Histoire de l’officier qui abandonna sa patrouille, 65

 

Blunt Stanley était un homme de haute taille, beau comme un héros de western, avec des fossettes à la Clark Gable. Il était officier dans l’armée américaine lorsqu’un soir de mille neuf cent quarante-huit, il rencontra la Lorelei dans un music-hall de Jefferson, Missouri : de son vrai nom Ingeborg Skrifter, fille d’un pasteur danois émigré aux États-Unis, elle faisait, sous le pseudonyme de Florence Cook, célèbre médium du dernier quart du dixneuvième siècle dont elle prétendait être la réincarnation, un numéro de voyante.

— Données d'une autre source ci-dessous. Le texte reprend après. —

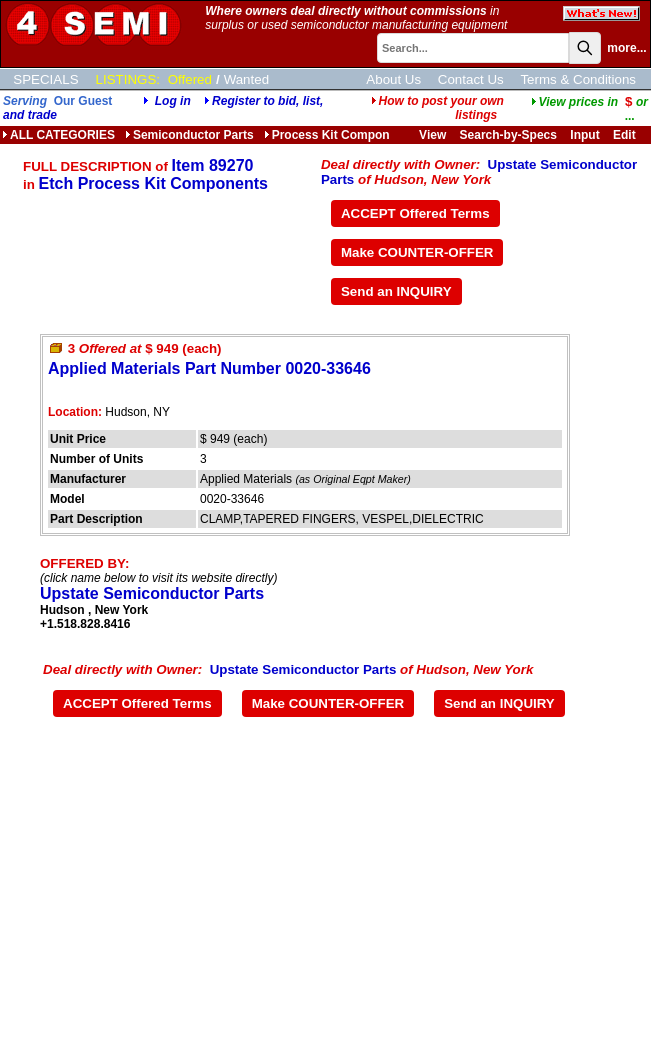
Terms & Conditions (578, 79)
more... (626, 48)
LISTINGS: (128, 79)
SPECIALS (45, 79)
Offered (190, 79)
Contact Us (471, 79)
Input (584, 135)
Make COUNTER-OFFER (417, 252)
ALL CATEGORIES (58, 135)
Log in (173, 101)
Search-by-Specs (508, 135)
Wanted (246, 79)
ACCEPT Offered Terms (415, 213)
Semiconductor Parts (189, 135)
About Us (393, 79)
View (432, 135)
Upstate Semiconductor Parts (152, 593)
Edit (626, 135)
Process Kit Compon (327, 135)
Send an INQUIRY (396, 291)
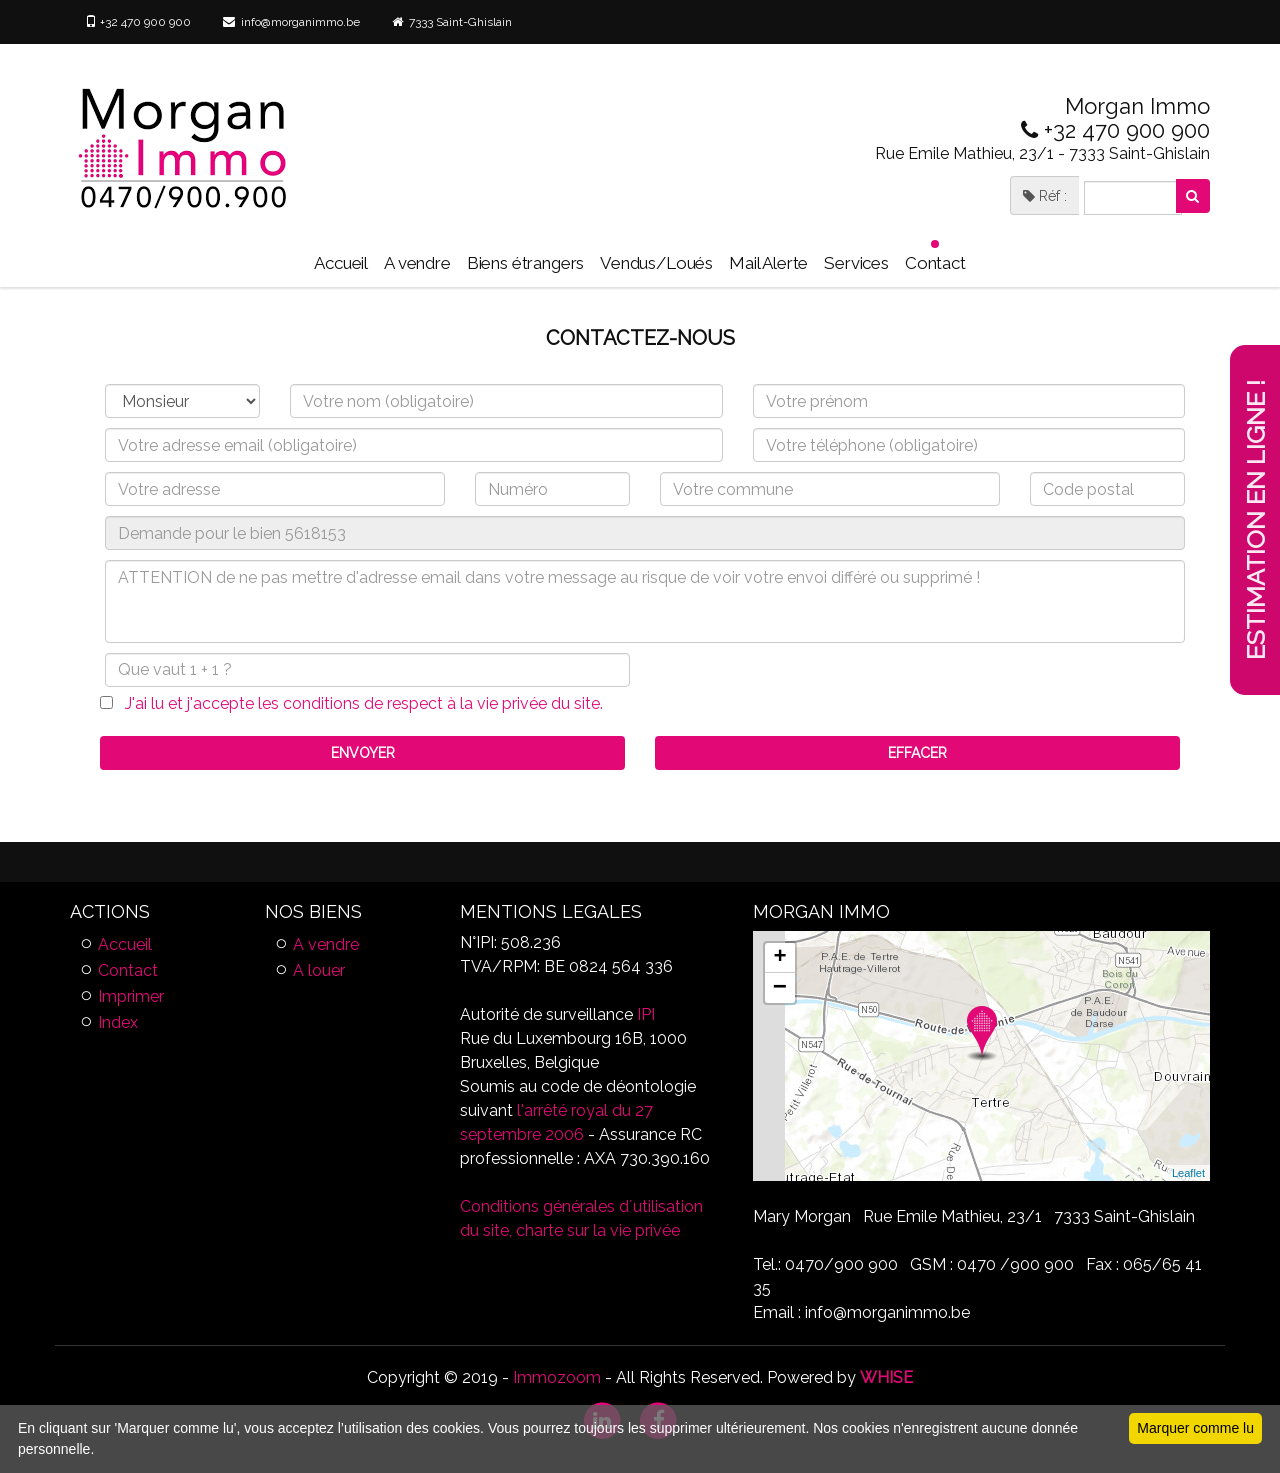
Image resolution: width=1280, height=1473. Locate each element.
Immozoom (557, 1377)
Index (118, 1022)
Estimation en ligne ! (1256, 520)
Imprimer (131, 996)
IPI (646, 1014)
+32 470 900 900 (138, 22)
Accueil (341, 263)
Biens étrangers (525, 263)
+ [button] (779, 958)
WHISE (886, 1377)
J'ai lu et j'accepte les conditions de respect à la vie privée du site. (358, 703)
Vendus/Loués (656, 263)
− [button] (780, 988)
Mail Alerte (768, 263)
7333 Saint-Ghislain (452, 22)
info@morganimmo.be (291, 22)
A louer (319, 970)
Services (856, 263)
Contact (935, 256)
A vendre (417, 263)
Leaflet (1188, 1173)
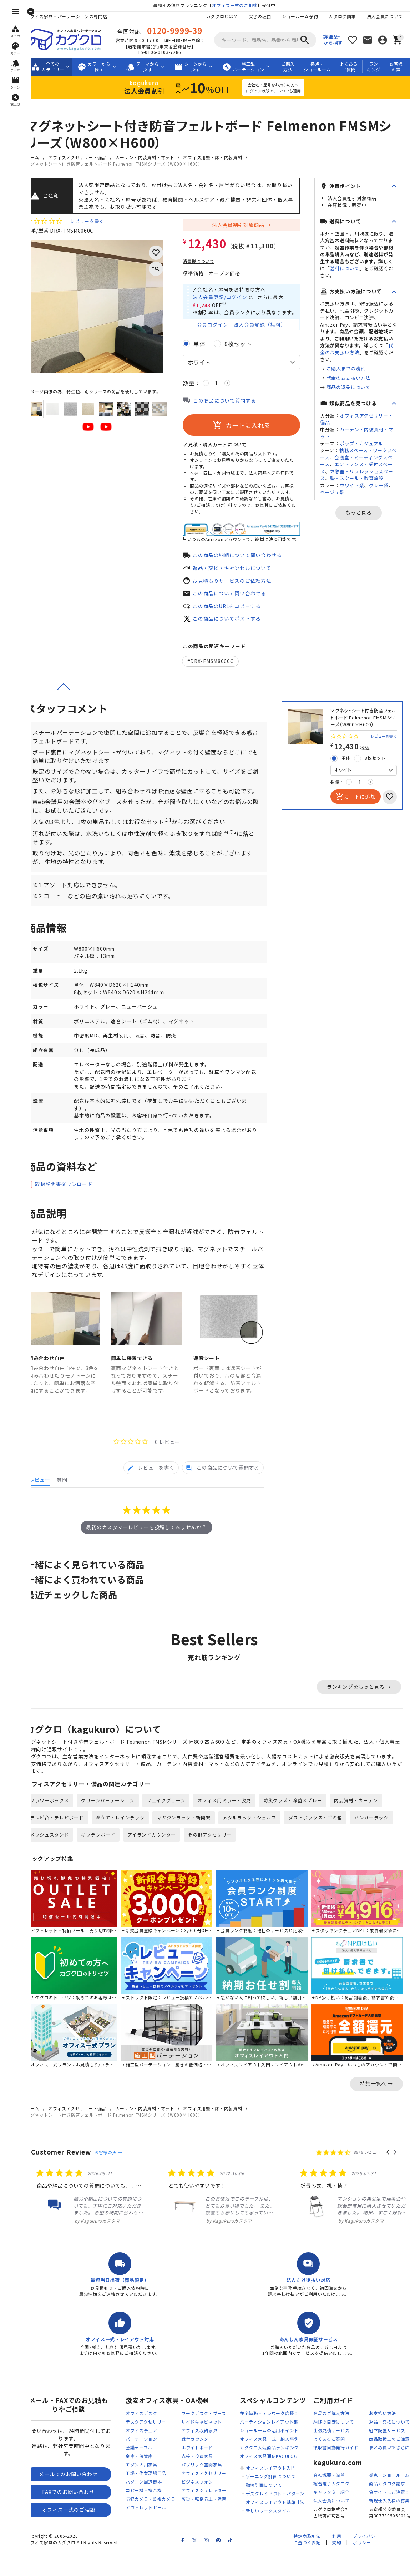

Ce fut entre eux le coup de foudre, mais leur bonheur fut de courte durée : en juillet cinquante, Blunt Stanley partit pour la Corée. Sa passion pour Ingeborg était telle qu’à peine débarqué, incapable de vivre loin d’elle, il déserta pour tenter de la rejoindre. L’erreur qu’il commit alors fut de déserter, non pas à l’occasion d’une permission — il est vrai qu’on ne lui en accorda pas — mais alors qu’il commandait une patrouille non loin du trente-huitième parallèle : avec son guide philippin, qui n’était autre que Carlos, de son vrai nom Aurelio Lopez, ils abandonnèrent les onze hommes de la patrouille, les condamnant à une mort certaine, et au terme d’un épouvantable périple, arrivèrent à Port-Arthur, d’où ils réussirent à gagner Formose.

Les Américains pensèrent que la patrouille était tombée dans une embuscade, que les onze soldats y avaient trouvé la mort et que le lieutenant Stanley et son guide philippin avaient été faits prisonniers. Des années plus tard, alors que toute cette affaire allait trouver sa déplorable conclusion, les services de la chancellerie de l’état-major des armées de terre cherchaient encore Madame peut-être Veuve Stanley pour lui remettre, à titre éventuellement posthume, la Medal of Honor de son époux disparu.